Other council members shared concerns about the student accommodation raised by planning officers, stating the scale of the seven-storey block was “excessive, visually intrusive and over-dominant”. They further added; “due to the poor outlook, quantity and quality of amenity spaces, room sizes and layouts”, would create a poor quality and “oppressive living environment” for future occupiers of the accommodation. Twerton councillor Sarah Moore had objected to the plans, saying she considered them to be “overdevelopment with insufficient space to provide adequate housing facilities for the numbers and types of properties proposed”. Thus, on 10 March 2020, the plans were rejected.

==Records==
The highest attendance recorded at Twerton Park is 18,020 for an FA Cup third round tie between Bath City and Brighton & Hove Albion on 9 January January 1960. The record league attendance was 17,000 set between Bath City and Aston Villa, in the Football League North on 14 April 1944. The record highest average attendance at Twerton Park was in the 1989–90 season, when an average of 6,202 watched Bristol Rovers play in the Third Division. The record lowest average attendance at the ground came in the 2014–15 season when an average of just 500 spectators watched Bath City play each match.

==Transport==
The stadium is located just south of Twerton High Street, which links to the A36 or the (Lower Bristol Road), which has direct access to Bristol if one were ravelling west, and to the A46 in Bathwick, which eventually connects with the M4, just South East of Yate. One would exit the M4 at junction18 and follow the A46 signposted Bath. After 8 miles before a tunnel keep in left hand lane (Bath A4) to roundabout. Take the third exit and follow signs for A4 Bath.

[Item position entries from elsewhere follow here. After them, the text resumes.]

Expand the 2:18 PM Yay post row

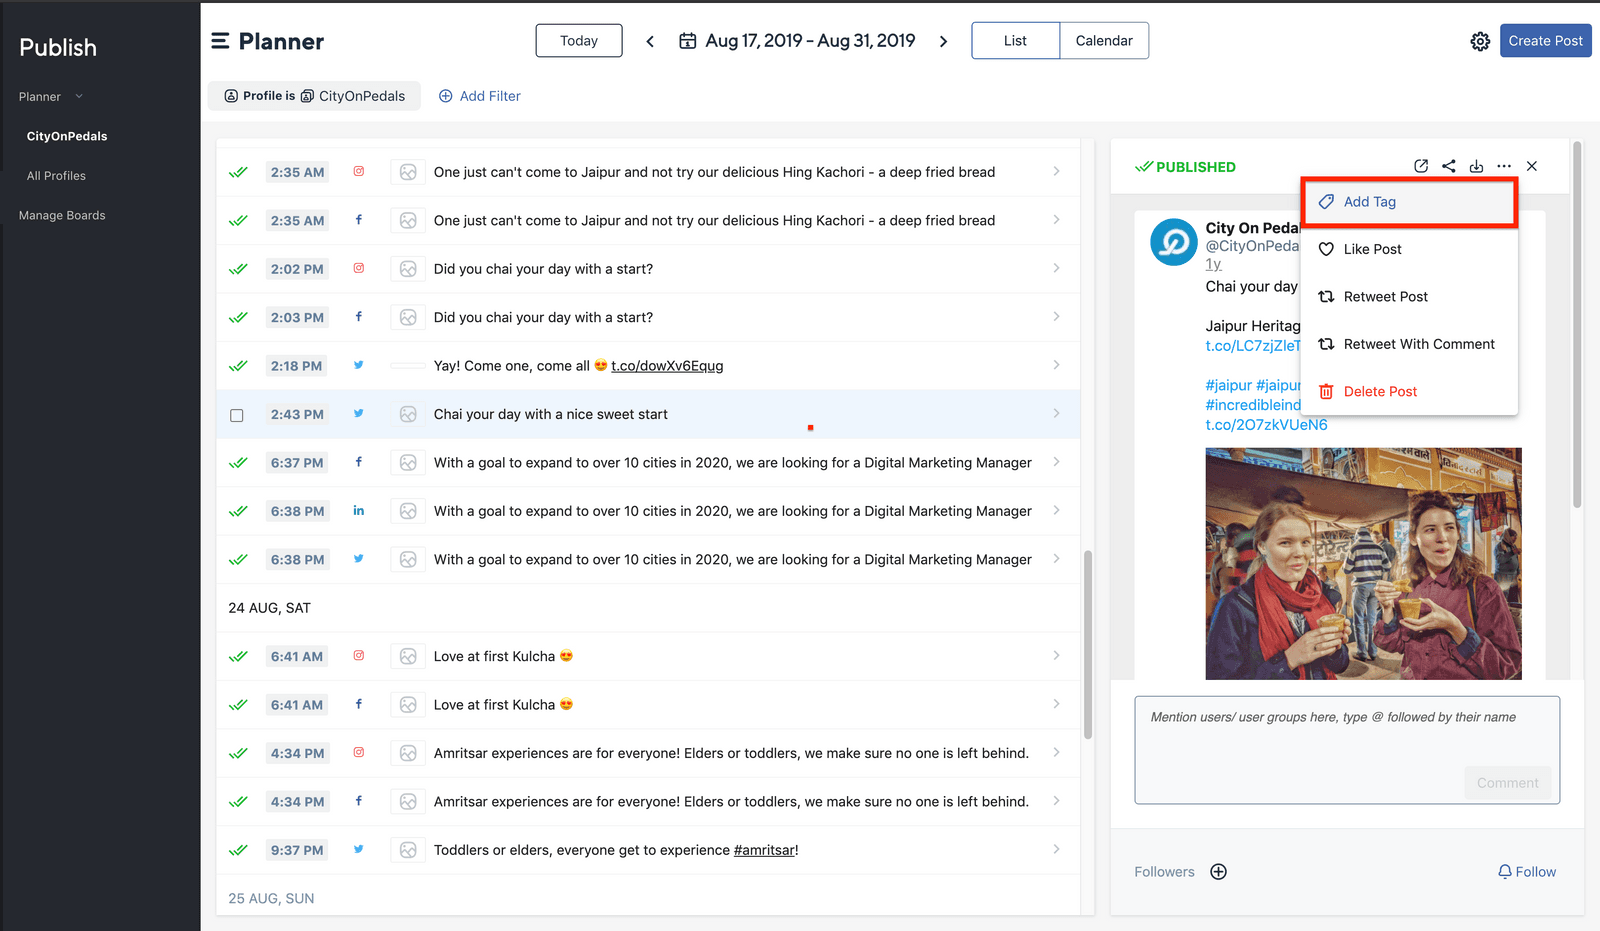click(x=1056, y=365)
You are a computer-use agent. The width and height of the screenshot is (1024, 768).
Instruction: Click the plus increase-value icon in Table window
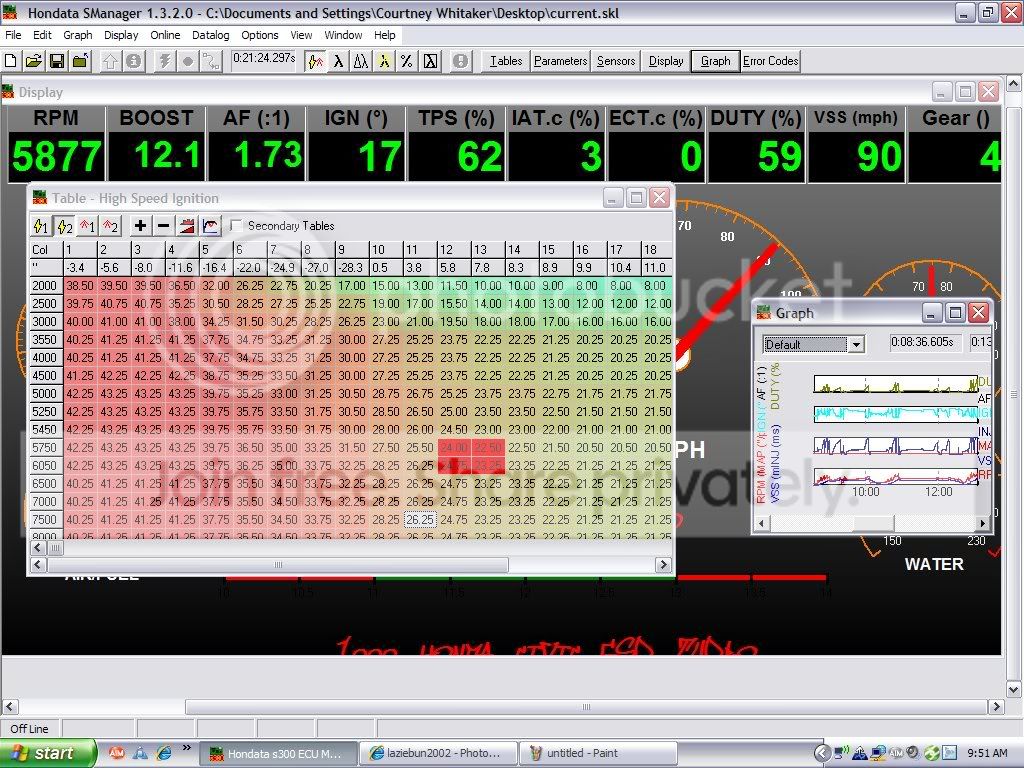click(x=140, y=226)
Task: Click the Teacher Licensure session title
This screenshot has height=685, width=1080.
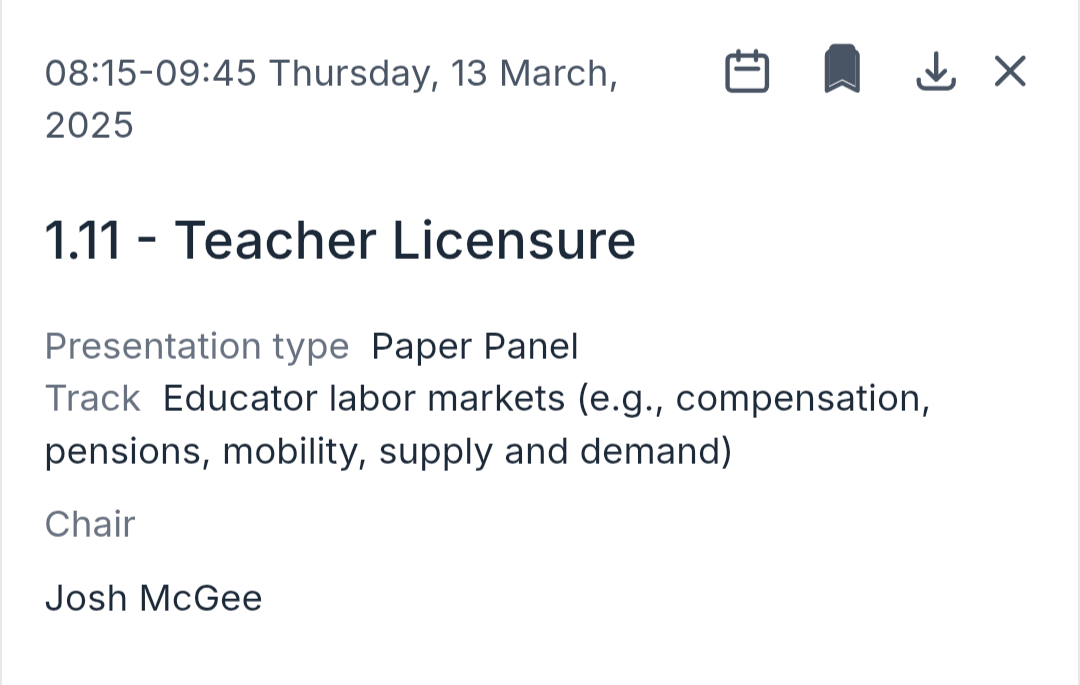Action: pyautogui.click(x=405, y=241)
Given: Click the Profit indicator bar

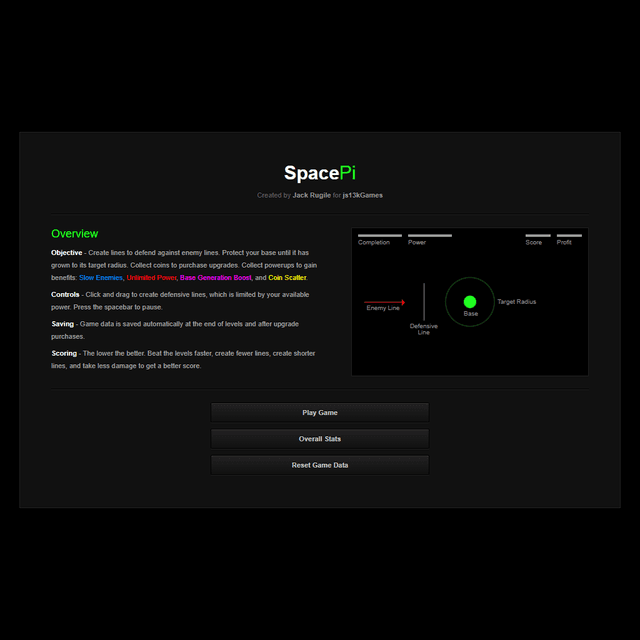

Follow A4 signs around southern perimeter of the city for 3 miles. After passing Bathwick Tyres on the left, in 100 yards at traffic lights turn left, signposted Twerton, through a railway arch with an 11 ft 6in height restriction. Twerton Park is 200 yards on the left after a row of shops. On foot, the stadium is approximately 1.9 miles (3.2 km) from Bath Spa railway station, roughly a 40 minute walk westwards. The stadium is 3 km or 1.8 miles from the city centre.